* YOUR ASSIGNMENT: From the records below, extract only the lines running from the line with "Click the students" to the line with "Task: Click the Отмена button", both lines included, reproducing them exactly.
*** Begin section ***
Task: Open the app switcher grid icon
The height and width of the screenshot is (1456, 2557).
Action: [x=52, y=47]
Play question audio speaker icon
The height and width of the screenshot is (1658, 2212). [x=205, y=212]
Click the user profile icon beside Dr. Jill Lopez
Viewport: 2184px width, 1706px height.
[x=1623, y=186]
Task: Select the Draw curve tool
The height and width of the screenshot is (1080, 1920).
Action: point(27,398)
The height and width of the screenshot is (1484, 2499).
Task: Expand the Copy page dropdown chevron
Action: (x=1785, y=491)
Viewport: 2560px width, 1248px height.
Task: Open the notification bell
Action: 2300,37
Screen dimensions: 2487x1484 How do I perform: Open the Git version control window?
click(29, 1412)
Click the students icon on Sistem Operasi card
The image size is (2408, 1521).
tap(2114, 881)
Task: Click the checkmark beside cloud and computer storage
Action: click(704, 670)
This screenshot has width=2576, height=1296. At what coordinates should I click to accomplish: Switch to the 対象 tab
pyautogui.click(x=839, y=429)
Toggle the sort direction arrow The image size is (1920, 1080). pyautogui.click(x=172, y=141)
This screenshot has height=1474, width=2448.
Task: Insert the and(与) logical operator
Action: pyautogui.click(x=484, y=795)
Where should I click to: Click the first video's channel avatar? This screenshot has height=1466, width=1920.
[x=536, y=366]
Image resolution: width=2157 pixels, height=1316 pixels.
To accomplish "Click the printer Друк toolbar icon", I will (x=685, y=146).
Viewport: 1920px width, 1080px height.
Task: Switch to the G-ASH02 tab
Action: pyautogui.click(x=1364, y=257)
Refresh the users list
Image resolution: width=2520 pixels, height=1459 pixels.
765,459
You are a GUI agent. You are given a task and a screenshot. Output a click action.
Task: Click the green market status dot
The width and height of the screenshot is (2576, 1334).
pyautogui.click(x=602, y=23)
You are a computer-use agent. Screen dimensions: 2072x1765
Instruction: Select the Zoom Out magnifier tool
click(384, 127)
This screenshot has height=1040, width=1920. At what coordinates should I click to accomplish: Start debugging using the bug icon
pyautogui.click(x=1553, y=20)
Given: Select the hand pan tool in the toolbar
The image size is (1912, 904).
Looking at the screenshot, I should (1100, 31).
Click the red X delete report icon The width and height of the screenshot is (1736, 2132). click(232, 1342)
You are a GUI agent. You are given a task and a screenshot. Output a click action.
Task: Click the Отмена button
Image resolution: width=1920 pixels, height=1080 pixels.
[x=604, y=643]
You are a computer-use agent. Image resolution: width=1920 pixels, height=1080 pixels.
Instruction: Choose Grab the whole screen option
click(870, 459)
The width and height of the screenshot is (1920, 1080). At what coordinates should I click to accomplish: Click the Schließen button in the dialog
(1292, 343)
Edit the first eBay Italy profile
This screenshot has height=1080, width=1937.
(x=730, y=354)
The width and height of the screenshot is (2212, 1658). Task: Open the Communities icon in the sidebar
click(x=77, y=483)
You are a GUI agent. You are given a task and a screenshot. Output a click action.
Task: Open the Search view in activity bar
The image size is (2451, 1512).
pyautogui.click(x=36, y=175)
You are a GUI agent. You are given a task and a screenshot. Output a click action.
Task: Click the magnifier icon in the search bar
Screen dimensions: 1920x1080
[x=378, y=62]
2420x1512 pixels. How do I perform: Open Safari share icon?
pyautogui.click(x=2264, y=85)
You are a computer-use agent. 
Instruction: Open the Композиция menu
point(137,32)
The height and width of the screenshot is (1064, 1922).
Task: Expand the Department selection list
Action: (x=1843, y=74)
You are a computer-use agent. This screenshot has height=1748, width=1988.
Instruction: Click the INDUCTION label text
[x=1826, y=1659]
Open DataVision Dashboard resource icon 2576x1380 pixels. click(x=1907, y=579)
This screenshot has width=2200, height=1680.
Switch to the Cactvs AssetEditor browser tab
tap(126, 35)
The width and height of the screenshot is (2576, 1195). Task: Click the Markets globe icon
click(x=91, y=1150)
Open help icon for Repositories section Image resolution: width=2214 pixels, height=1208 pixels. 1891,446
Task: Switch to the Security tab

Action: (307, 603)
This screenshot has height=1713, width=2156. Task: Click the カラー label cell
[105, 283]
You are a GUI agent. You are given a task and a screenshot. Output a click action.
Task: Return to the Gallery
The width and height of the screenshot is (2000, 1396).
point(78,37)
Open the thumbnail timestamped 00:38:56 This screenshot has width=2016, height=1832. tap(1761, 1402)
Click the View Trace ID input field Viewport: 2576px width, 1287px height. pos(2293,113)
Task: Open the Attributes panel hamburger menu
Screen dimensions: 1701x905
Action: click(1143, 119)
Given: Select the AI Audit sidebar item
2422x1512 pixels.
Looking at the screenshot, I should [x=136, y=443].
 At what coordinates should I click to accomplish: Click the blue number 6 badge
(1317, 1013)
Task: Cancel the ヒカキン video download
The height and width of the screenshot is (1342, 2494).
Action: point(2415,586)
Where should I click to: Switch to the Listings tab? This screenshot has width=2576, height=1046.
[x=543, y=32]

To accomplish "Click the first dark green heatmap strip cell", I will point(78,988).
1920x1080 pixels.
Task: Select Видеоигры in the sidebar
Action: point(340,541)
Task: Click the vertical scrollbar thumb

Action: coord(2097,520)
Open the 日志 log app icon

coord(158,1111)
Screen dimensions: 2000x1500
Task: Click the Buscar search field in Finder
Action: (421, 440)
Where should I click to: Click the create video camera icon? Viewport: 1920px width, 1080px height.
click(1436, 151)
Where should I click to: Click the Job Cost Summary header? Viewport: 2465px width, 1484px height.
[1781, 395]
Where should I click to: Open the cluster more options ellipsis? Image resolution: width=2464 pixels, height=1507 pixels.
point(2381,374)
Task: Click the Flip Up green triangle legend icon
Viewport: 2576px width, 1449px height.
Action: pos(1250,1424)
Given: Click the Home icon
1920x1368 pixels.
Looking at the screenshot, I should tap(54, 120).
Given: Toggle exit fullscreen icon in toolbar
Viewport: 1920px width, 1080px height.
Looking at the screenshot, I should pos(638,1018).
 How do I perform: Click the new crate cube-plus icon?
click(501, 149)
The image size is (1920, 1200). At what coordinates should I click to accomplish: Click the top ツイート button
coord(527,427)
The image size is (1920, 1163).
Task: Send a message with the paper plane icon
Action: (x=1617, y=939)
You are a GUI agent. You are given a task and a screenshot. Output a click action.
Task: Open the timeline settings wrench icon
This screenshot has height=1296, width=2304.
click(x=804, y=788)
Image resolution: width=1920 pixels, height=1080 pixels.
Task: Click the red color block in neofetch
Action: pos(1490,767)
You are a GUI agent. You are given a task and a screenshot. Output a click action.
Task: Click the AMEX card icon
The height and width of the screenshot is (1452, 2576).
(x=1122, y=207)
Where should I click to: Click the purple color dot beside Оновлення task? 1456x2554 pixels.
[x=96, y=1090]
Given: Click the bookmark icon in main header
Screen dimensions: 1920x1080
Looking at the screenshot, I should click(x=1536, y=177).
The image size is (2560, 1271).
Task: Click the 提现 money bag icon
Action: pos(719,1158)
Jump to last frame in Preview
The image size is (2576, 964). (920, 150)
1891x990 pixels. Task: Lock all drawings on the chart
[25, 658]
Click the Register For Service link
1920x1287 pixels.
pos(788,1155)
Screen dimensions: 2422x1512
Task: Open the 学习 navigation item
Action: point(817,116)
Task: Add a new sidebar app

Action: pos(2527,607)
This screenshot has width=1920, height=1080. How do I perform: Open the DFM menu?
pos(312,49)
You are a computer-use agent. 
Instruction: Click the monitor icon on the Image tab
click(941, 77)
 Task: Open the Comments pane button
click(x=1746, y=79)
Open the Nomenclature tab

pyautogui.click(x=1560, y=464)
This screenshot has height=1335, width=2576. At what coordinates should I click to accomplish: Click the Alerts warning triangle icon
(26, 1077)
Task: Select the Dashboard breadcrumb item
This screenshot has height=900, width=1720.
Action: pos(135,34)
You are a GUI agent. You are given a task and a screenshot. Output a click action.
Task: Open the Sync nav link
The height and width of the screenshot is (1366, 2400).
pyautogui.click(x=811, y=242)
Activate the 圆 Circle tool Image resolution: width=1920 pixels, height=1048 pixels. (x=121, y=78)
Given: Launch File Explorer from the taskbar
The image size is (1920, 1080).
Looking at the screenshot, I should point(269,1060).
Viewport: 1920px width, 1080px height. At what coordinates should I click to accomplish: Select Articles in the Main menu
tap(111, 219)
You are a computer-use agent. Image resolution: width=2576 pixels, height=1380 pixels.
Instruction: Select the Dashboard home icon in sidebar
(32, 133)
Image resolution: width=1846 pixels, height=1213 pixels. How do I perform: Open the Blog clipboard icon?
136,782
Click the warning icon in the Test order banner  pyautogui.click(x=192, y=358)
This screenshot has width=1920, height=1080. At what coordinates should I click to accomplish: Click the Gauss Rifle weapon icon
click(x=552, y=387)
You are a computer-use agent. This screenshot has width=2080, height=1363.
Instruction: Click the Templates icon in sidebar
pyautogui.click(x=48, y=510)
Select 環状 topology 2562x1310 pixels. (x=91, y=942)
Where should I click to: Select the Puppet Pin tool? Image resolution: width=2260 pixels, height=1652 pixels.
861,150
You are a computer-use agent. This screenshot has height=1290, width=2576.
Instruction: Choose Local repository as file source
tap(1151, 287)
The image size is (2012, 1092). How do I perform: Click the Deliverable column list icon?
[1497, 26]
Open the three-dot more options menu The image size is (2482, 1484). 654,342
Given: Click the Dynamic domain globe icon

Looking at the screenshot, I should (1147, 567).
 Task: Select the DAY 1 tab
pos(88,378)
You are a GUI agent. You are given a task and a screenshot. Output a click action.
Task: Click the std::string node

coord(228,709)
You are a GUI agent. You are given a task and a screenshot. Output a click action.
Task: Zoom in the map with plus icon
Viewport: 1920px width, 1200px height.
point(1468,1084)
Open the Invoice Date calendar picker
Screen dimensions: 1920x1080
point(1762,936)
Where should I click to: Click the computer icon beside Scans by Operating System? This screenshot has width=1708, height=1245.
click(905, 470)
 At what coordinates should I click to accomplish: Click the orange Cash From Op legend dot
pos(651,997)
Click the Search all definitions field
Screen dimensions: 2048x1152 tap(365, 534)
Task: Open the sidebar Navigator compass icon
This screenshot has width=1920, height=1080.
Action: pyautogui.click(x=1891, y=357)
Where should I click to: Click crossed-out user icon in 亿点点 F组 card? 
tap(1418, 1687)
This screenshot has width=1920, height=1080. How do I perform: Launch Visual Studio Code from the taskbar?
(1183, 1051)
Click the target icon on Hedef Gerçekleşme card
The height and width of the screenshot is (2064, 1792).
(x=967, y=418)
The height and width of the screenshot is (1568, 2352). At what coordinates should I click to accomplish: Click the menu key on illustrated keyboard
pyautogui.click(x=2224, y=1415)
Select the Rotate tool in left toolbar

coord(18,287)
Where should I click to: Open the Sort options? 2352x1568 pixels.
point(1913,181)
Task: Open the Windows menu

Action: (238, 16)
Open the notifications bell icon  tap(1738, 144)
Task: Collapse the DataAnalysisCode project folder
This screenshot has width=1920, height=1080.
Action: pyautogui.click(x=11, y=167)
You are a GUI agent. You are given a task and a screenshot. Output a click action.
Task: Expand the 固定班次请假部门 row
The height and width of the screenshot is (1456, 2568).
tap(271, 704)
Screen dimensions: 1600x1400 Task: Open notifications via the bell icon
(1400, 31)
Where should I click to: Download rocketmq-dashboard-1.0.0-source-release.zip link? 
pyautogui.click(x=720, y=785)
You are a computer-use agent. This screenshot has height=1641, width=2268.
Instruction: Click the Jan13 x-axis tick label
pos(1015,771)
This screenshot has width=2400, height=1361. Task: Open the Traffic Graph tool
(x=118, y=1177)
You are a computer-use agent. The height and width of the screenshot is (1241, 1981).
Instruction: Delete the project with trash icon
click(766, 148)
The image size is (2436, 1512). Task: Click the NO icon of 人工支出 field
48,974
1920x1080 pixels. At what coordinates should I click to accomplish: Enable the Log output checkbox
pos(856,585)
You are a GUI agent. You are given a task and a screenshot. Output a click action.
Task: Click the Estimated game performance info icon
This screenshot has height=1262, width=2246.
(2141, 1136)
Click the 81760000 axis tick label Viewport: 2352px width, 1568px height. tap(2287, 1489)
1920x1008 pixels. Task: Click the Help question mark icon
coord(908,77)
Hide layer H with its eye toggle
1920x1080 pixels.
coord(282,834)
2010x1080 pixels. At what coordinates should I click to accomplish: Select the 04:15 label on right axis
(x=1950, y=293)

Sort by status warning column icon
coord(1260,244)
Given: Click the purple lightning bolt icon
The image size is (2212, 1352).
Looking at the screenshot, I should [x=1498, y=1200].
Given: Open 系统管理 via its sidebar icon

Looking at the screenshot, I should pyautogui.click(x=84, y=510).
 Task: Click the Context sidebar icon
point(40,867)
*** End section ***
* FINISHED TASK:
Click the students icon on Sistem Operasi card
The image size is (2408, 1521).
tap(2114, 881)
Task: Click the checkmark beside cloud and computer storage
Action: click(704, 670)
This screenshot has width=2576, height=1296. At what coordinates should I click to accomplish: Switch to the 対象 tab
pyautogui.click(x=839, y=429)
Toggle the sort direction arrow The image size is (1920, 1080). pyautogui.click(x=172, y=141)
This screenshot has height=1474, width=2448.
Task: Insert the and(与) logical operator
Action: pyautogui.click(x=484, y=795)
Where should I click to: Click the first video's channel avatar? This screenshot has height=1466, width=1920.
[x=536, y=366]
Image resolution: width=2157 pixels, height=1316 pixels.
To accomplish "Click the printer Друк toolbar icon", I will (x=685, y=146).
Viewport: 1920px width, 1080px height.
Task: Switch to the G-ASH02 tab
Action: pyautogui.click(x=1364, y=257)
Refresh the users list
Image resolution: width=2520 pixels, height=1459 pixels.
765,459
You are a GUI agent. You are given a task and a screenshot. Output a click action.
Task: Click the green market status dot
The width and height of the screenshot is (2576, 1334).
pyautogui.click(x=602, y=23)
You are a computer-use agent. Screen dimensions: 2072x1765
Instruction: Select the Zoom Out magnifier tool
click(384, 127)
This screenshot has height=1040, width=1920. At what coordinates should I click to accomplish: Start debugging using the bug icon
pyautogui.click(x=1553, y=20)
Given: Select the hand pan tool in the toolbar
The image size is (1912, 904).
Looking at the screenshot, I should (1100, 31).
Click the red X delete report icon The width and height of the screenshot is (1736, 2132). click(232, 1342)
You are a GUI agent. You are given a task and a screenshot. Output a click action.
Task: Click the Отмена button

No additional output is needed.